Wnt/β-catenin and mTORC1 are active in regenerating mouse and human cardiomyocytes

(A) Heatmap of significantly different amino acids and TCA cycle intermediates in mouse hearts.

(B) Abundance of glutamine in mouse hearts. ∗p < 0.05 versus control, one-way ANOVA performed. N = 2–4 biological replicates.

(C) Heatmap of Wnt ligands and targets in mouse hearts.

(D) Schematic of stem-cell-derived cardiomyocyte (hPSC-CM) generation.

(E) Purity of cardiomyocytes after Wnt activation, inhibition, and/or mTORC1 inhibition as determined by FACs. One-way ANOVA performed. N = 3 biological replicates.

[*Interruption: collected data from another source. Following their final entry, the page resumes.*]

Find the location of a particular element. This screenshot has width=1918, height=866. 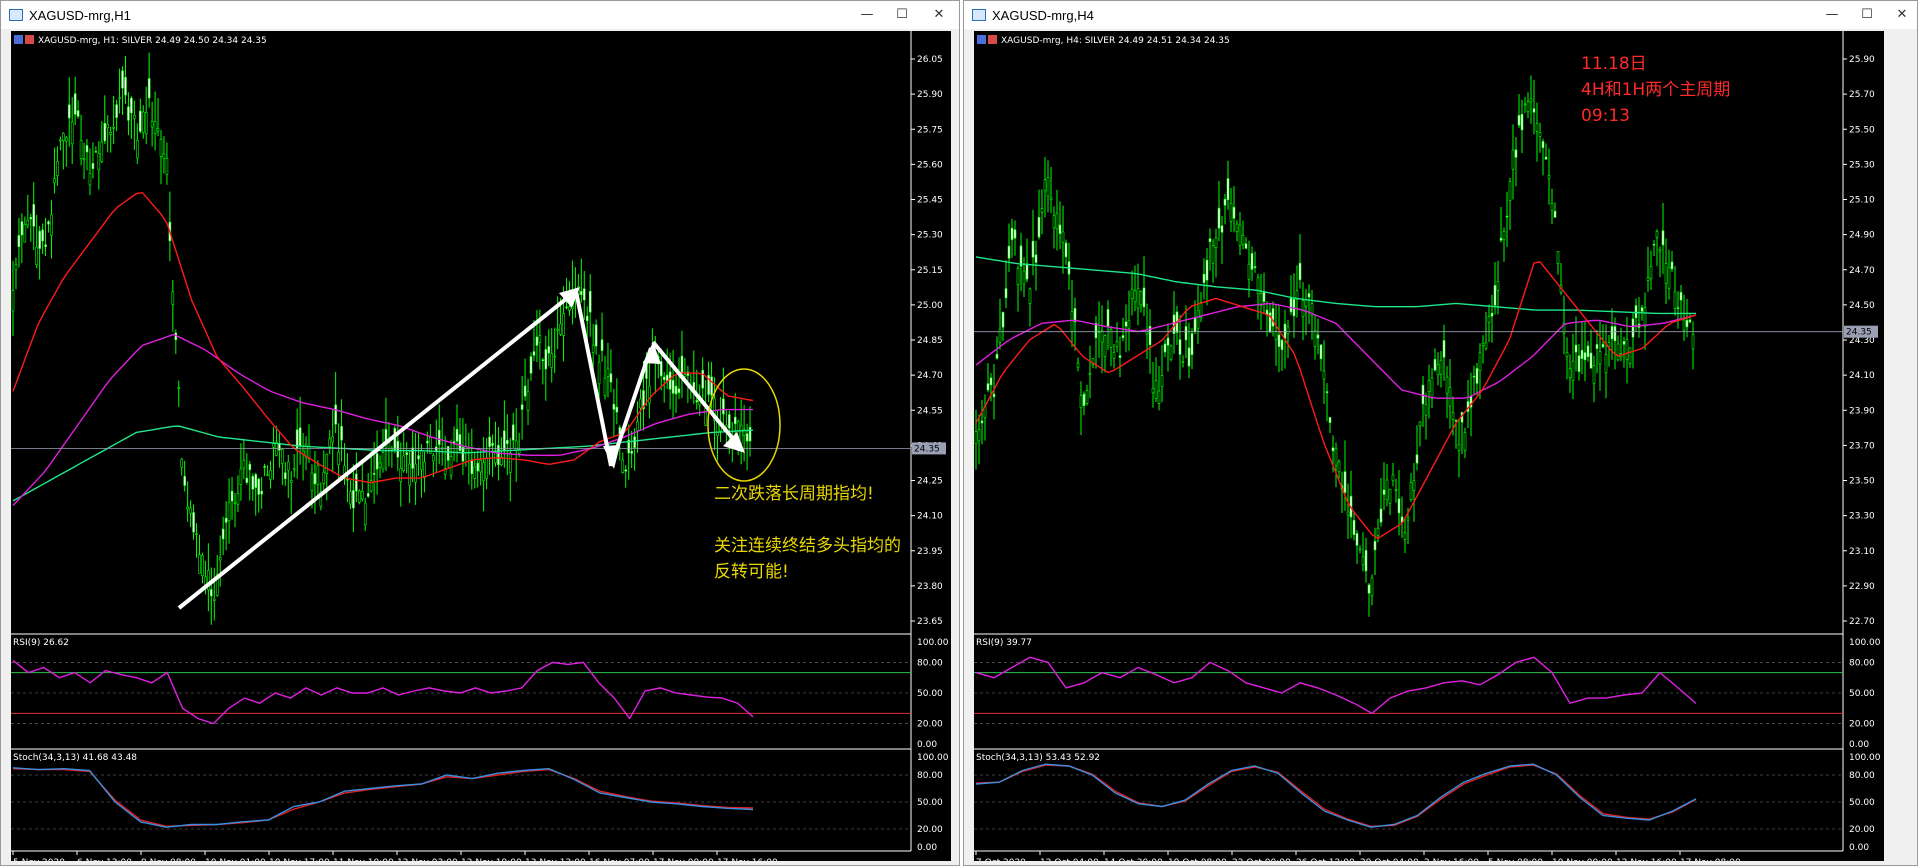

price-axis-label: 25.30 is located at coordinates (930, 236).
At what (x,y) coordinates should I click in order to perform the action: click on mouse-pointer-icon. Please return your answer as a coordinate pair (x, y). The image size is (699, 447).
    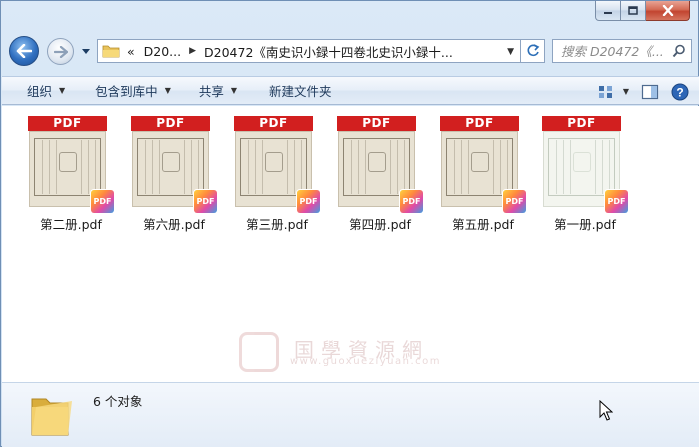
    Looking at the image, I should click on (606, 410).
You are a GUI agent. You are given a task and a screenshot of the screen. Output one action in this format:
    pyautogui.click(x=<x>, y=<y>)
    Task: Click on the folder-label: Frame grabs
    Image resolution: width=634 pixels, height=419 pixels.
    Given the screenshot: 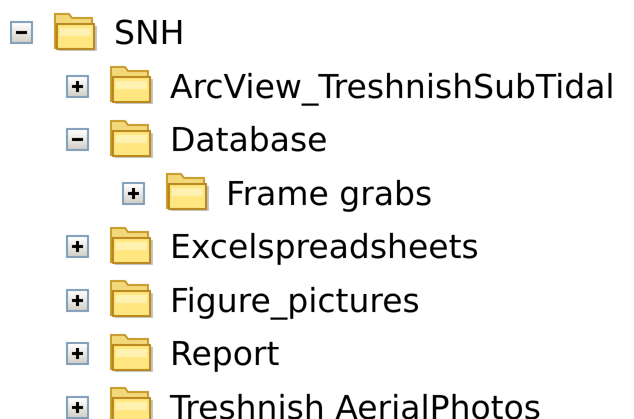 What is the action you would take?
    pyautogui.click(x=329, y=193)
    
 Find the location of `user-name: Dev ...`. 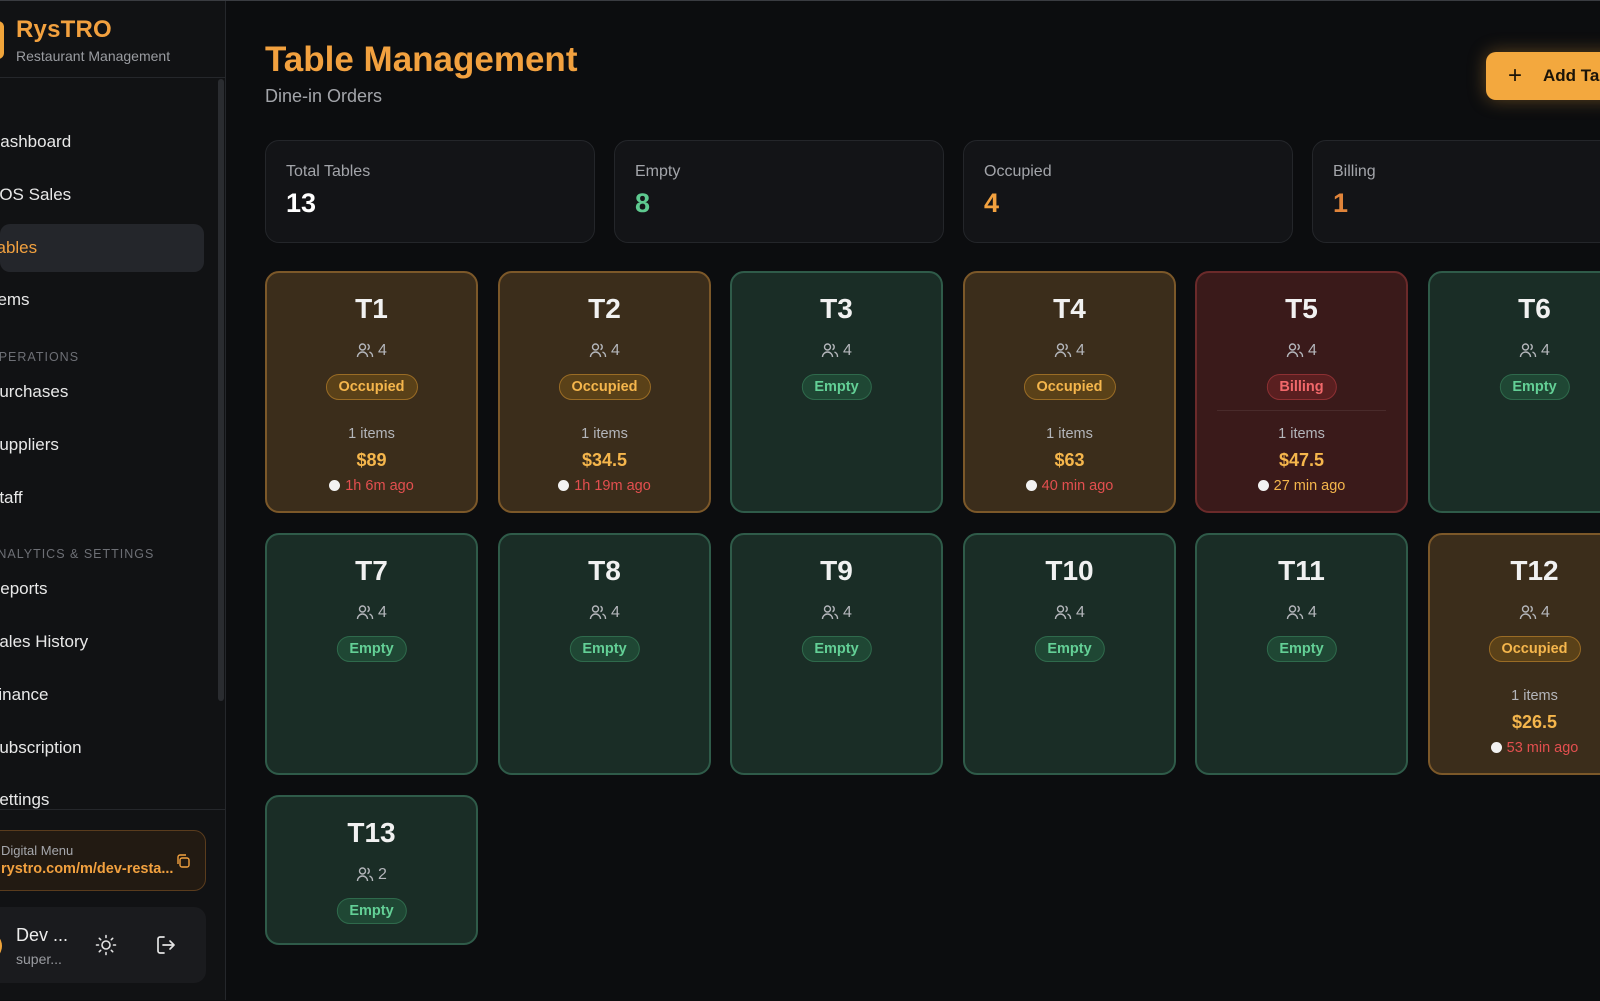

(F) Percentage of proliferating hESC-CMs after Wnt activation, inhibition, and/or mTORC1 inhibition as determined by FACs. ∗p < 0.05, ∗∗p < 0.01, ∗∗∗p < 0.001, one-way ANOVA performed. N = 3 biological replicates.

(G) Protein analysis of hPSC-CMs after Wnt activation, inhibition, and/or mTORC1 inhibition.

(H) Protein analysis of hPSC-CMs mTORC1 activation after glutamine transporter inhibition via GPNA. N = 3 biological replicates.

(I) Quantification of p-S6/S6 blots in (H). ∗p < 0.05, two-tailed t test performed.

(J) Schematic of amino acid primed proregenerative cardiomyocyte and the signaling cascade that Wnt/β-catenin drives to turn on mTORC1, Lin28, and Myc to bring about zebrafish heart regeneration. Bar graphs show individual data points with error bars representing standard error of the mean. Source data are provided as a Data S2.